Vice President Mike Pence is making the rounds this week in defense of a controversial budget deal that has angered many Trump supporters, to say nothing of conservative Republicans who see the deal as one more failure on the part of the congressional GOP. On Tuesday, Pence stopped by the Rush Limbaugh show, where the iconic right-wing host challenged the vice president to explain what, exactly, voters were supposed to be getting when they pulled the lever for Republican candidates.
“What is the point of voting Republican if the Democrats are gonna continue to win practically 95 percent of their objectives, such as in this last budget deal?” Limbaugh asked.
Pence said that years of congressional immobilization had made it difficult for President Trump to get his agenda through, but that there were more bright spots to the budget than many critics were willing to admit.
“Look, you’ve had Washington, D.C., that has been paralyzed by gridlock and partisan infighting for many years, and in this new president you have someone who was able to bring people together and make a $21 billion increase in defense spending at a time of great challenge for America’s interests around the world,” Pence said.
Limbaugh said that it was tough to celebrate such a meager win in light of how much liberal crap the Democrats were able to stuff into the trillion-dollar deal.
“If I’m the Democrats, $21 billion, 15 billion for defense that was not originally authorized, that’s a small price to pay for continuing to fund refugee resettlement, continuing to fund Planned Parenthood, continuing to fund sanctuary cities, continuing to fund the EPA, and not build the wall,” Limbaugh said.
“The Democrats clearly think this is a big win, and they’re confident they can block Trump’s agenda after this spending bill for the rest of Trump’s term,” the conservative host continued. “There isn’t anything of the president’s agenda in this budget, and people are beginning to ask, when’s that gonna happen? If you’re gonna shut it down in September, why not now?”
Limbaugh, like many conservatives who voted for Trump, is beginning to wonder if the president’s promise to drain the swamp and actually go toe-to-toe with the Democrats was just so much hot air.
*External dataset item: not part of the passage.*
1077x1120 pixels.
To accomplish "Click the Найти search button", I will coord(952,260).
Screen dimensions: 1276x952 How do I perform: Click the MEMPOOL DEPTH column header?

Voters who are abandoning Trump over this budget are perhaps jumping the gun – this is, after all, just a five-month extension and we are, after all, still in the opening days of the Trump presidency.
But when you take this budget deal in context with the Republican failure to pass healthcare legislation, you do have ample reason for concern. Hopefully, a big tax reform bill can ease some of those concerns, but after these two enormous legislative failures, we don’t blame anyone who is skeptical.